Orkney Springs (connie - 3/19/2007 11:31:04 AM)
PM, you might be aware that The Episcopal Church has a retreat center, Shrinemont, at Orkney Springs.  It is there that the Cathedral of Virginia is situated, which is a plain stone altar in the middle of the woods.  Given all the money spent on the grand cathedrals in Europe, I've always loved that symbolism....that here in Virginia there's nothing but stones and trees for our grand cathedral.  I hope that anyone of any faith will go there and feel the presence of God, or Mother Nature, or Budda, or The Great Benevolent Alien from outer space who for some reason put us all here on this planet.

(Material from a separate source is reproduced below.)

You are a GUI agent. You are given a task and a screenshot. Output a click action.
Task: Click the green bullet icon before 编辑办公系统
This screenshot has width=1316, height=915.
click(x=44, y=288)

However you want to look at it, there is a spirit there.

I'm a Christian only because Christ told us we should all love one another....I could also be many other religions as well so long as that tenant is followed.  I am not gay myself, but I do see what I hope is The Holy Spirit leading the Episcopal Church toward a place where gays are included at all levels of leadership and participation.

I had to laugh about the leader of the Southern Baptist Convention's recent pronouncement (acknowledgment) that homosexuality might be how God actually made some people...a biological phenomenon.  But then he went on to state that we should move toward a "cure" for the condition.  Did he not consider that homosexuality might be part of The Human Condition....part of God's divine plan for us...for a reason? 



What a lovely message (PM - 3/19/2007 12:18:12 PM)
I've been meaning to go to Shrinemont for some time -- I had no idea it was in Orkney Springs, where I also have a cousin living.  Duh, on my part.

I agree with everything you said.  It is interesting that the Southern Baptist guy is getting flak for saying that the evidence is pointing towards a genetics base -- and I think he's right on that part.

PZ Myers, who writes Phyrngula, and who is a biologist, said that the Creationists/fundamentalists have been harping on evolutionary biology and the real threat they face to their beliefs is in the area of neurology, where huge advances are being made into the causes of behavior.  Essentially, he said that the evidence is mounting that a lot of our behavior is beyond our control (i.e., even our "rational" decision making process).  It's another area I need to read up on.

As to the "cure," I have seen a few very sad "cure" failures when all the parents had to do was say, "My child, I love and accept you as you are."